The authors show that it is possible to mount inference attacks on encrypted databases (that are built on tools such as CryptDB and Cipherbase) storing real patient data from 200 US hospitals, using only the ciphertexts and public auxiliary information. The public data is obtained from the Healthcare Cost and Utilization Project (HCUP) National Inpatient Sample (NIS) database. The talk provided a jarring 'context is everything' moment by including a slide that displayed only the words "We attack each hospital individually" in large font. This means that the authors look at each hospital database on an individual basis rather than grouping them, and use the auxiliary info to mount their attacks. A number of tools are used and can be found in the paper. The easiest to explain is frequency analysis on a column encrypted using DTE (authors focus on mortality risk): sort the histogram, compare to the auxiliary histogram and map same-ranked elements to infer which entries correspond to which attribute. The authors' novel $l_p$ optimisation recovered mortality risk and patient death data for at least 99% of the 200 largest hospitals, and recovered disease severity for 100% of patients for at least 51% of those hospitals.
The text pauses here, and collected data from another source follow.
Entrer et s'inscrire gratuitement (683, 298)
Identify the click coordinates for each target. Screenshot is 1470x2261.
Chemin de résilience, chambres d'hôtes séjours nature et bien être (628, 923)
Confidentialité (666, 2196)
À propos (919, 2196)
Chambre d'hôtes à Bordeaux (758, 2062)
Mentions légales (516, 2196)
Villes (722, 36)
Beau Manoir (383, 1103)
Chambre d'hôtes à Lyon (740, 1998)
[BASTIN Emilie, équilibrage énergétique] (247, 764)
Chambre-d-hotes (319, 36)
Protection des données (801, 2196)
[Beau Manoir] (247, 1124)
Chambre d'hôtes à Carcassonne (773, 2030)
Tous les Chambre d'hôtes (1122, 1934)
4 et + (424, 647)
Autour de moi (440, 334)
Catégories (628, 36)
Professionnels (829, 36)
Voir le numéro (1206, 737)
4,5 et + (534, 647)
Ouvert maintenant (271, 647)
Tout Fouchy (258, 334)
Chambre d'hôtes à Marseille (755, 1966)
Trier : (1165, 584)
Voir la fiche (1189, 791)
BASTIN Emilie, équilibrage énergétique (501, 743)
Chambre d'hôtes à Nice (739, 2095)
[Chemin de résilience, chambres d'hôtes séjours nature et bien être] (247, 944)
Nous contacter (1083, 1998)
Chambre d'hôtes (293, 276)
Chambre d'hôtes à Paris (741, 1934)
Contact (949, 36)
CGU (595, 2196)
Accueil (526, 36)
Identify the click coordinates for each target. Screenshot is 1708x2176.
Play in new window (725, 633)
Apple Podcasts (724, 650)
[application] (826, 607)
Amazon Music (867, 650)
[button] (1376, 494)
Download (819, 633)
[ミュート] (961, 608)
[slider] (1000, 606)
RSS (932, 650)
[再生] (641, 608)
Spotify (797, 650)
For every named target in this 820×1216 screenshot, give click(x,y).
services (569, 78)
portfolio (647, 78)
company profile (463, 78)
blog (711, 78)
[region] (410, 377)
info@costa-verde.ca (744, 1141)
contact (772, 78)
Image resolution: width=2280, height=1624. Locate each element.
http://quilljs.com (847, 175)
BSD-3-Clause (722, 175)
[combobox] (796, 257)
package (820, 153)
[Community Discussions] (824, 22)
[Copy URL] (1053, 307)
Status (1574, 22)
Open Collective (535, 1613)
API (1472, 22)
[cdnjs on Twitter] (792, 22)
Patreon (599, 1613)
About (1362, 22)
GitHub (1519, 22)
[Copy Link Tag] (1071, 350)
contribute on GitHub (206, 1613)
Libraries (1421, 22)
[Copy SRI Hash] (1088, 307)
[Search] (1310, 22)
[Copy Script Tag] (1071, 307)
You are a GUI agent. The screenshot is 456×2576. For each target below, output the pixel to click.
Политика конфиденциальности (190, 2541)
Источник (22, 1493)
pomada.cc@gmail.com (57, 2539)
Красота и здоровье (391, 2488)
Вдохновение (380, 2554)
Sorting attacks on data encrypted using OPE take columns that are 'dense' (meaning that all values have entries), and allow the attacker to decrypt all values with no knowledge of the key: the authors recovered the admission month and mortality risk of 100% of patients for at least 90% of the 200 largest hospitals. Another novel attack called the cumulative attack recovered disease severity, mortality risk, age, length of stay, admission month, and admission type of at least 80% of patients for at least 95% of the largest 200 hospitals. These results only exploit the databases themselves and not leakage from queries ('ciphertext only'), suggesting that the results are a lower bound on the information that could be gleaned from these encrypted databases.

Interestingly, the following talk in the session was given by Florian Kerschbaum defined a new security model for order-preserving encryption, potentially giving a countermeasure against some of the attacks on OPE given above.